# Hello



## luchs (May 23, 2010)

hello,
i'm italian and live near trento,north east italy..
i like to made 1/72 aircraft kit in 1/72 scale..
particualry the old airfix kit ..


----------



## Vic Balshaw (May 23, 2010)

G'day Luchs, welcome to the forum, hope to see some of your work soon.


----------



## Airframes (May 23, 2010)

Hello and welcome from England.


----------



## Wayne Little (May 23, 2010)

G'day mate, welcome to the forum!


----------



## imalko (May 23, 2010)

Hello and welcome to the forum. Greetings from Serbia.


----------



## diddyriddick (May 23, 2010)

Welcome to the board!


----------



## Gnomey (May 23, 2010)

Welcome.


----------



## vikingBerserker (May 23, 2010)

Welcome aboard luchs.


----------



## Crimea_River (May 23, 2010)

Hi from Canada. Looking forward to seeing your work.


----------



## ccheese (May 23, 2010)

Welcome from the east coast of the USA. Enjoy the forum....

Charles


----------



## RabidAlien (May 23, 2010)

Howdee! Welcome aboard!
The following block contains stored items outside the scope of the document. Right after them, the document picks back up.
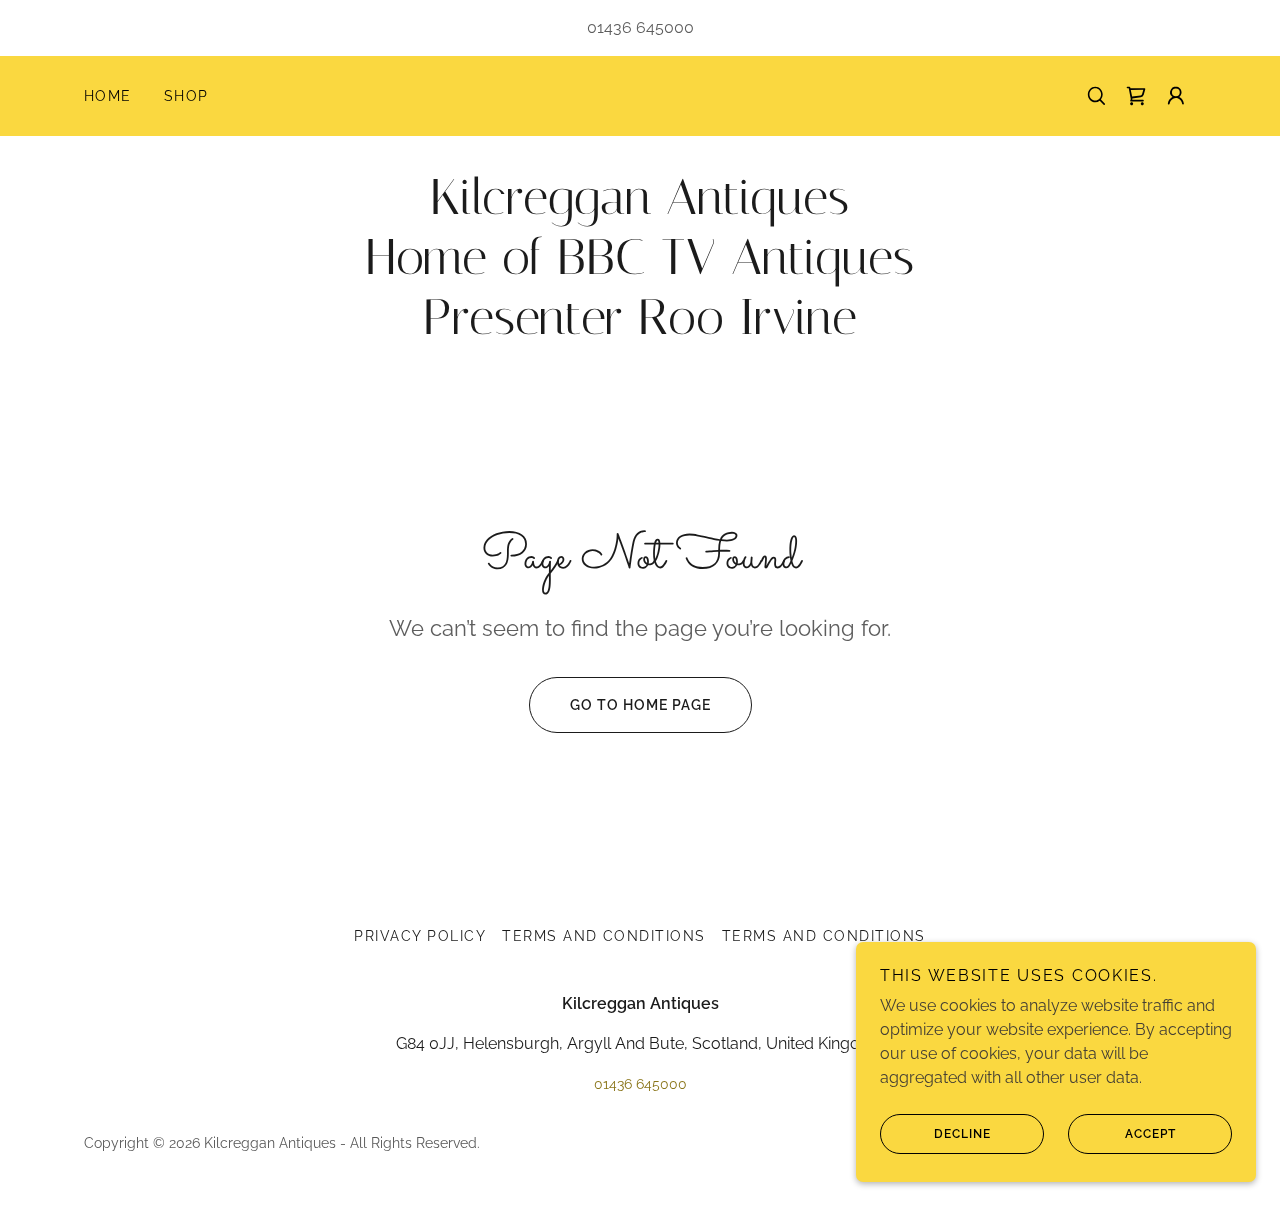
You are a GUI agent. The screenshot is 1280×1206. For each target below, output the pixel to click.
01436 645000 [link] (640, 27)
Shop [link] (186, 96)
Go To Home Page (640, 705)
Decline (962, 1134)
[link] (1136, 96)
My brother is currently stationed in Italy with the US Army (have to find out exactly where), and currently engaged/working on becoming engaged to a wonderful Italian woman!


----------



## magnu (May 23, 2010)

Hello and welcome to the forum


----------



## wheelsup_cavu (May 23, 2010)

Welcome to the forum. 8)


Wheels


----------



## tonyb (May 23, 2010)

A big 'gday' from Australia mate,welcome aboard.
Cheers,
Tony.


----------



## Njaco (May 23, 2010)

Welcome to the forum!


----------



## Peebs (May 24, 2010)

Greetings from Oz!!!
hope you enjoy this forum as much as I do!


----------



## Lucky13 (May 24, 2010)

Welcome to the family mate!


----------



## Thorlifter (May 24, 2010)

Welcome to the forum


----------



## luchs (May 24, 2010)

thanks to all...


----------